The deal will see Eldorado add Caesars Atlantic City Hotel and Casino and Harrah’s Resort to the Tropicana entity that already stands in its portfolio, with Bally’s to be divested as part of a prior agreement with Twin River Worldwide Holdings.

The multifaceted agreement will see the operator firstly acquire Eldorado Shreveport Resort and Casino in Louisiana and the MontBleu Resort Casino and Spa in Lake Tahoe, Nevada for $155m from Eldorado, as well as Bally’s Atlantic City Hotel and Casino for $25m from Caesars, who will receive $6m, and Vici Properties gaining the remaining $19m.   

Furthermore, of the numerous conditions imposed when issuing the green-light is one to ensure that $400m in investments in the remaining three properties if made over the course of the next three years.

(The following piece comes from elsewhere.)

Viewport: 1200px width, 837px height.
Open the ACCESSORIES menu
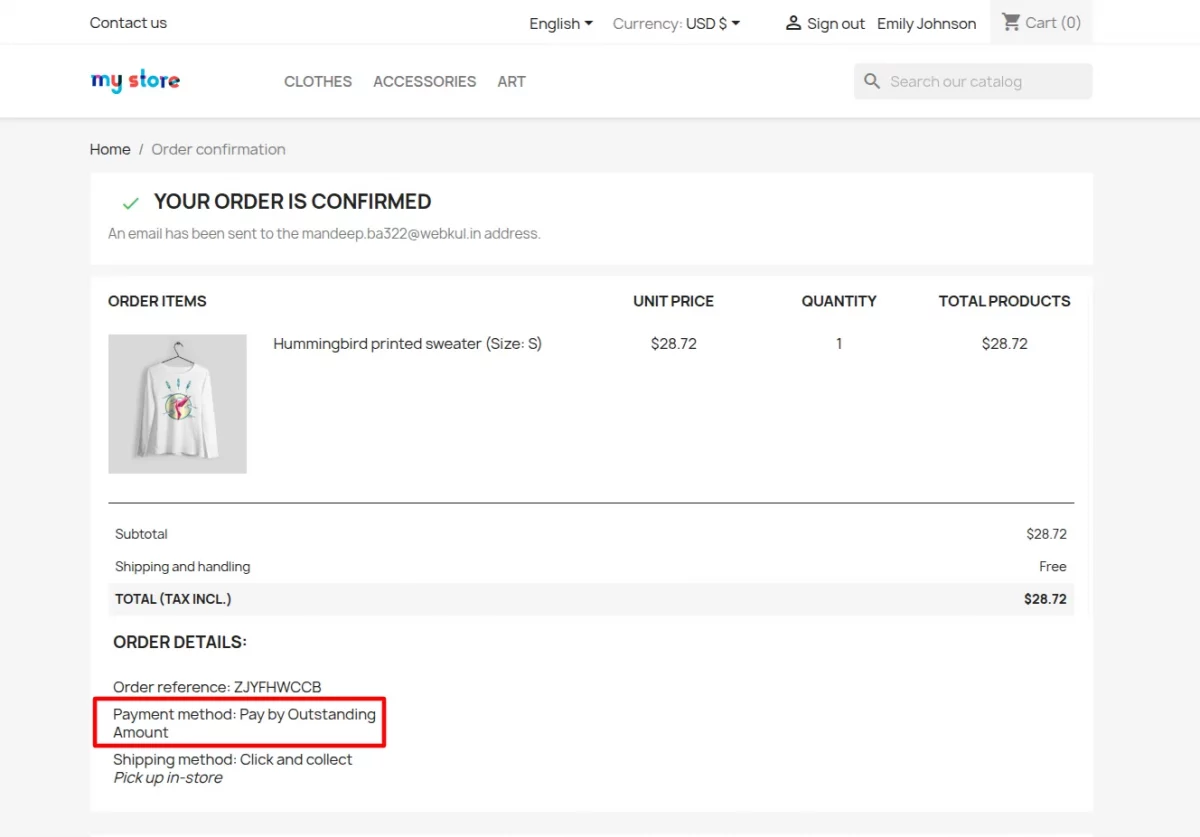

Securing the final regulatory approval follows the Federal Trade Commission accepting a proposed consent order, which concluded the FTC’s Hart-Scott-Rodino review of the pending merger. 

The FTC’s acceptance of the consent order satisfied all required antitrust clearances for the merger, one facet of which required the sale of certain properties to avoid anti-competitive situations arising in certain regions. 

This was subsequently followed by acceptance by the Nevada Gaming Control Board and the Nevada Gaming Commission in the Silver State, as well as the Indiana Gaming Commission and Indiana Horse Racing Commission.

Lauding the increased scale and geographic diversification, approximately $500m of synergies are expected to be felt in the first year. Set to utilise the “iconic, global brand” of Caesars, the enlarged entity will be comprised of 11 board members – six of which will join from Eldorado.